Marriot Vacations Worldwide (VAC)

Solvency ratios

Dec 31, 2024 Dec 31, 2023 Dec 31, 2022 Dec 31, 2021 Dec 31, 2020
Debt-to-assets ratio 0.00 0.00 0.00 0.00 0.00
Debt-to-capital ratio 0.00 0.00 0.00 0.00 0.00
Debt-to-equity ratio 0.00 0.00 0.00 0.00 0.00
Financial leverage ratio 4.02 4.06 3.86 3.23 3.36

Marriott Vacations Worldwide has consistently maintained a strong solvency position, as reflected by its solvency ratios.

1. Debt-to-assets ratio: The company has maintained a debt-to-assets ratio of 0.00 across all the years analyzed (2020-2024). This indicates that the company's total debt levels are relatively low compared to its total assets, suggesting a low risk of insolvency.

2. Debt-to-capital ratio: Similar to the debt-to-assets ratio, the debt-to-capital ratio has also remained at 0.00 over the same period. This indicates that the company's debt as a proportion of its total capital (debt + equity) is negligible, further highlighting its robust financial position.

3. Debt-to-equity ratio: The debt-to-equity ratio has also been consistently at 0.00 from 2020 to 2024. This signifies that Marriott Vacations Worldwide has minimal debt relative to its equity, implying a strong financial foundation and lower financial risk.

4. Financial leverage ratio: The financial leverage ratio, which indicates the extent to which a company is using debt to finance its operations, has shown a slight increase over the years.

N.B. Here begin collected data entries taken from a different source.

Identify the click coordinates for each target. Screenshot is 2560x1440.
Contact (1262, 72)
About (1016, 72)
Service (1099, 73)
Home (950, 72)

It rose from 3.36 in 2020 to 4.02 in 2024. Despite this increase, the ratio remains at a manageable level, suggesting that Marriott Vacations Worldwide has been maintaining a prudent balance between debt and equity in its capital structure.

Overall, based on the solvency ratios analyzed, Marriott Vacations Worldwide appears to be in a healthy financial position with low debt levels, adequate capital structure, and sustainable leverage, indicating a strong ability to meet its financial obligations and withstand economic challenges.


Coverage ratios

Dec 31, 2024 Dec 31, 2023 Dec 31, 2022 Dec 31, 2021 Dec 31, 2020
Interest coverage 2.89 4.05 -24.92 -17.48 -18.18

Marriot Vacations Worldwide's interest coverage has shown a concerning trend over the years based on the provided data. The interest coverage ratio, which indicates the company's ability to meet its interest obligations, has been negative in the years 2020, 2021, and 2022, suggesting that the company's operating income was insufficient to cover its interest expenses during those periods.

However, the ratio improved significantly in 2023, reaching a positive value of 4.05, indicating that the company's operating income was more than sufficient to cover its interest expenses in that year.

Unfortunately, the trend reversed in 2024, with the interest coverage ratio decreasing to 2.89, although it remained positive. This suggests that while the company's operating income was still able to cover its interest expenses in 2024, the margin of safety decreased compared to the previous year.

Overall, Marriot Vacations Worldwide's interest coverage ratio has experienced volatility, ranging from negative to positive values. Investors and creditors may be concerned about the company's ability to consistently generate enough operating income to cover its interest payments, especially considering the recent fluctuations in the ratio.